**Aim of the exercise**
Output the data below exactly, without images.

----------------------------------------

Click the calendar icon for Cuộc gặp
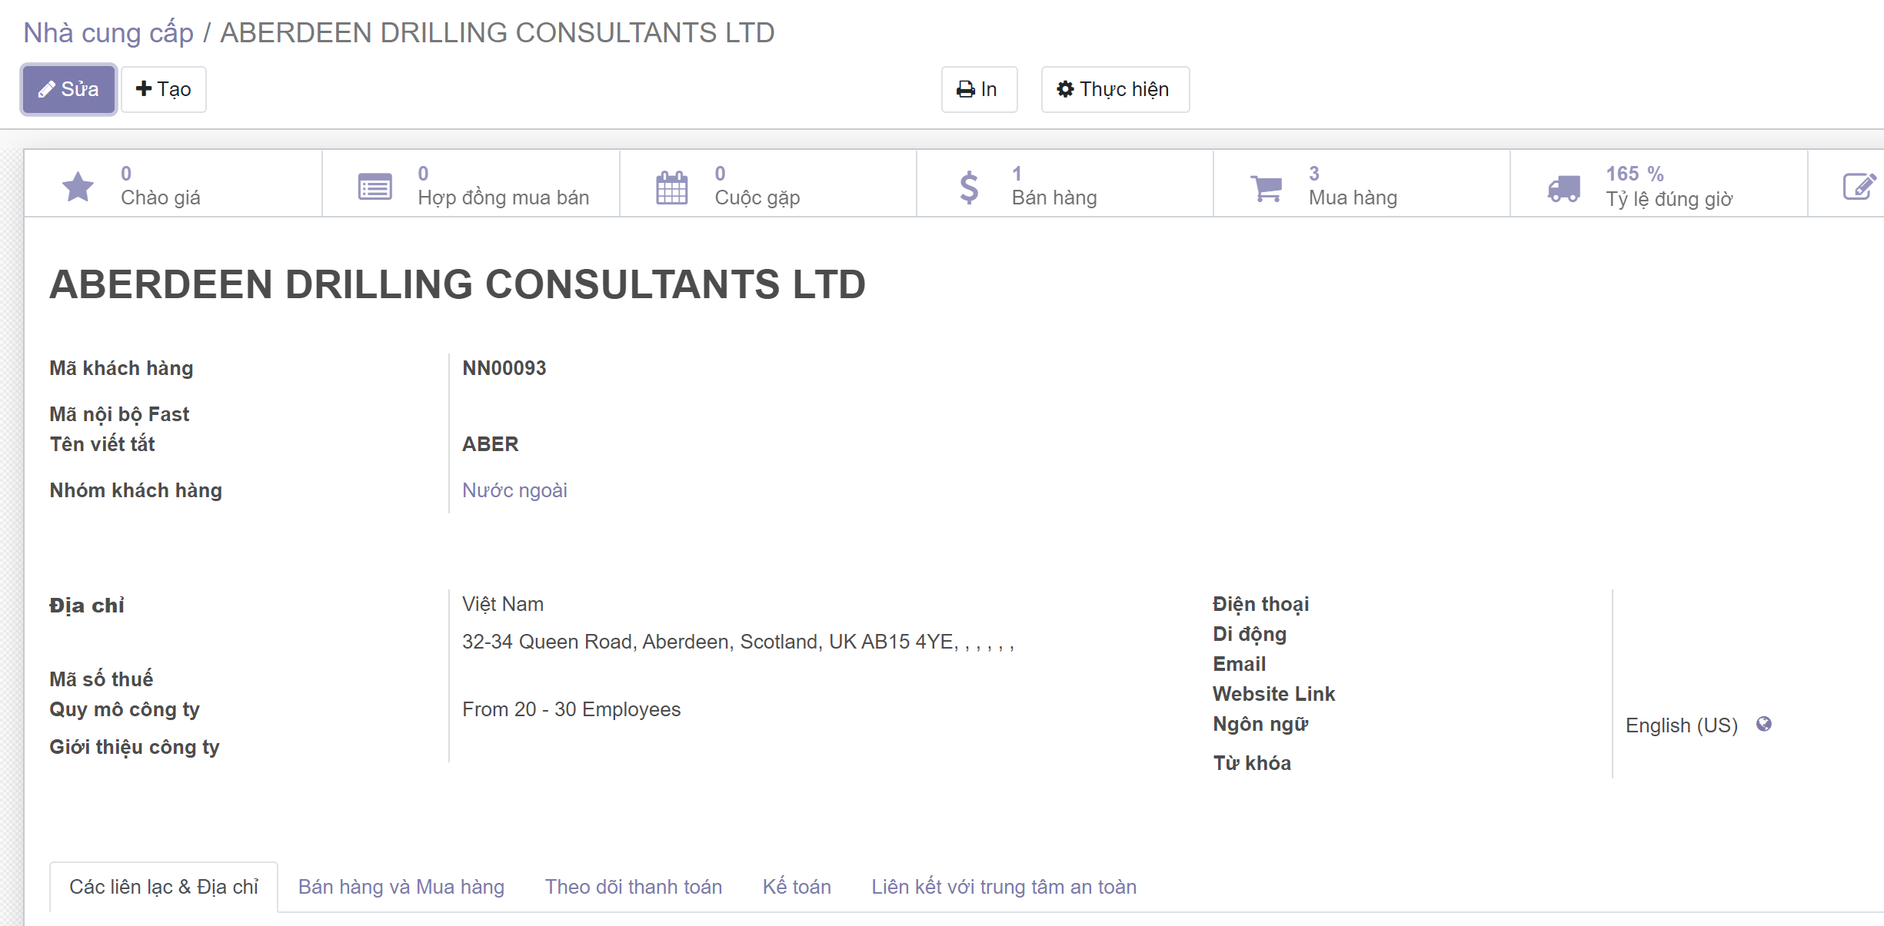 tap(671, 187)
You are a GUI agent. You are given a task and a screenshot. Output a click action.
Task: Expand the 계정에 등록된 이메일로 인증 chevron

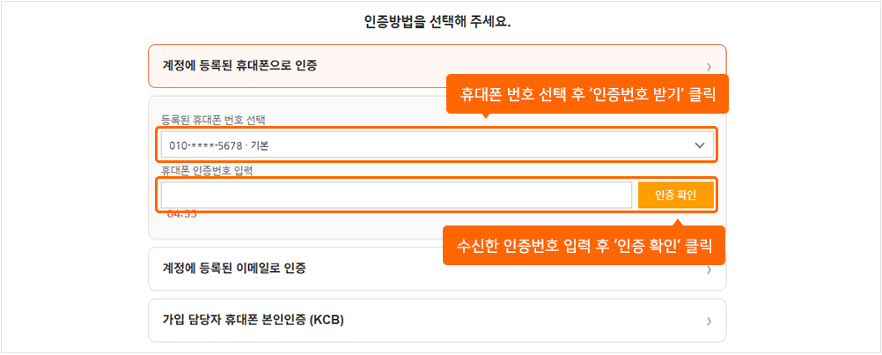pos(709,270)
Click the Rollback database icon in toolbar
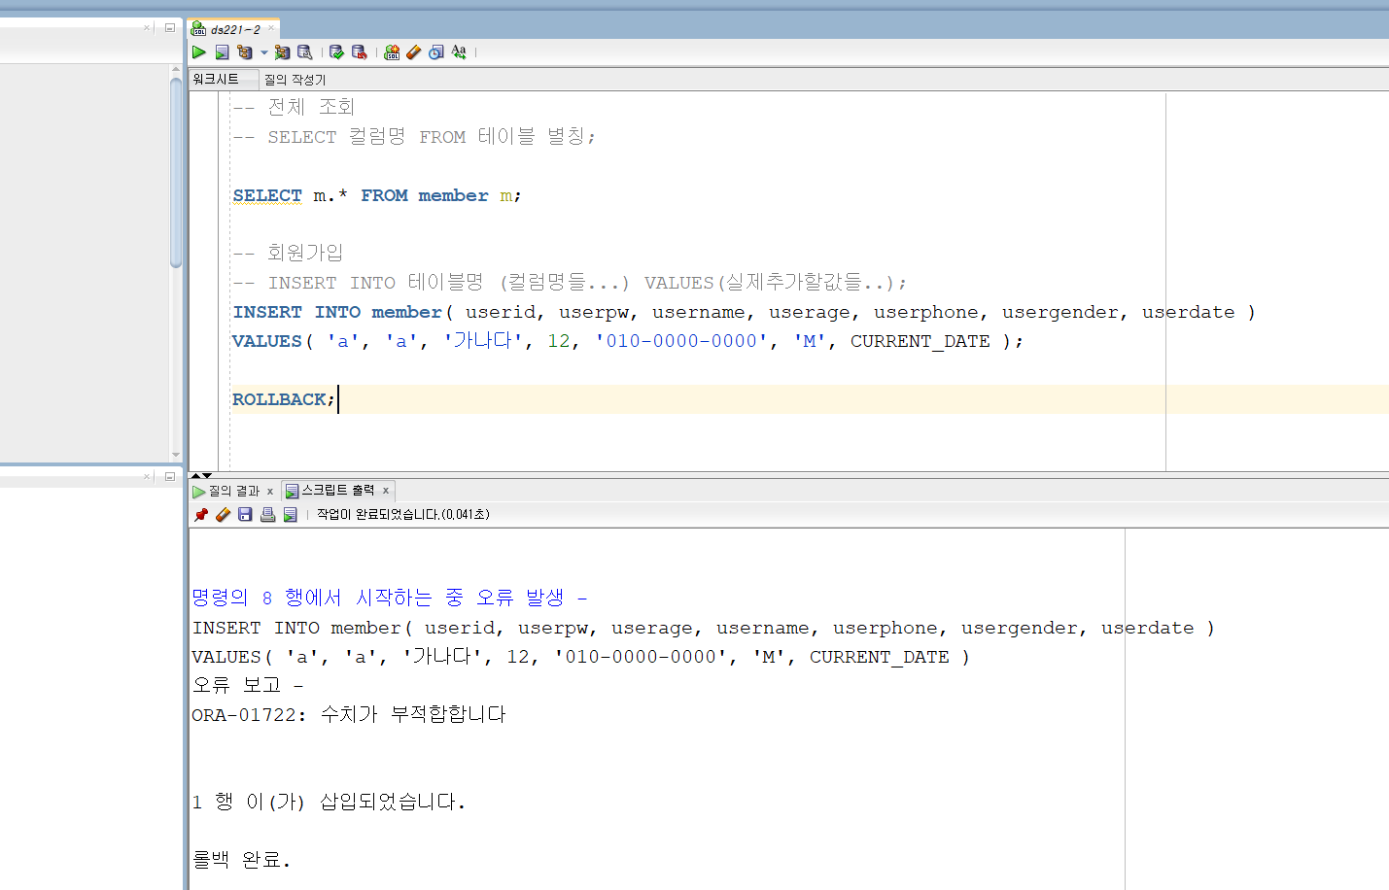 (359, 51)
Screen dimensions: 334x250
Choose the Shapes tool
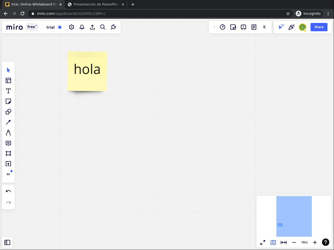[x=8, y=112]
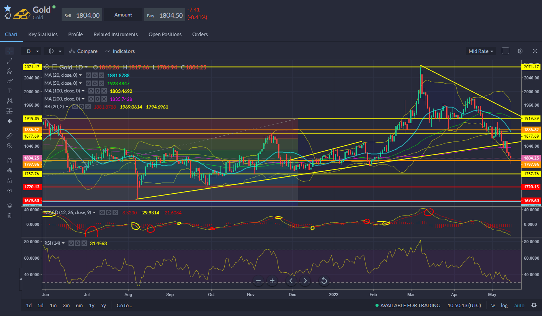Hide the MA (20, close, 0) indicator

[88, 75]
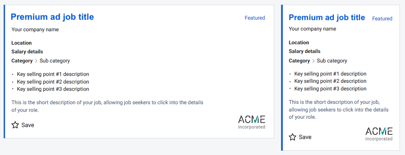The height and width of the screenshot is (155, 405).
Task: Open the job title link in the wide card
Action: (x=52, y=17)
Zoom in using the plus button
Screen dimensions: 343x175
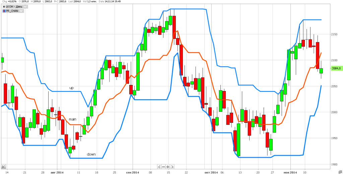168,166
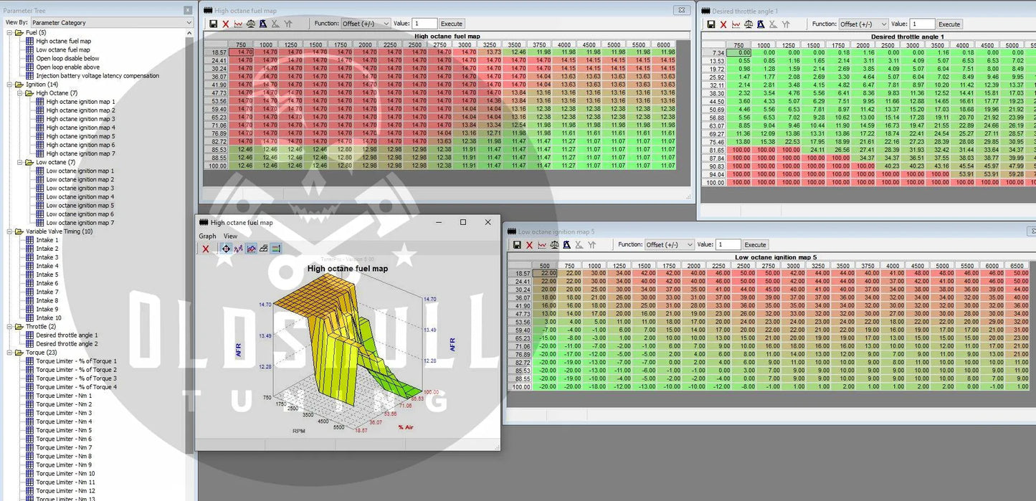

----------------------------------------

**Exercise solution**
Click the calendar icon for Cuộc gặp
 tap(671, 187)
You are a GUI agent. You are given a task and a screenshot. Output a click action.
Task: Expand the 계정에 등록된 이메일로 인증 chevron

pos(709,270)
Click the Rollback database icon in toolbar
 (359, 51)
Screen dimensions: 334x250
Choose the Shapes tool
[x=8, y=112]
Hide the MA (20, close, 0) indicator

[88, 75]
The height and width of the screenshot is (155, 405).
Task: Open the job title link in the wide card
Action: (x=52, y=17)
Zoom in using the plus button
Screen dimensions: 343x175
168,166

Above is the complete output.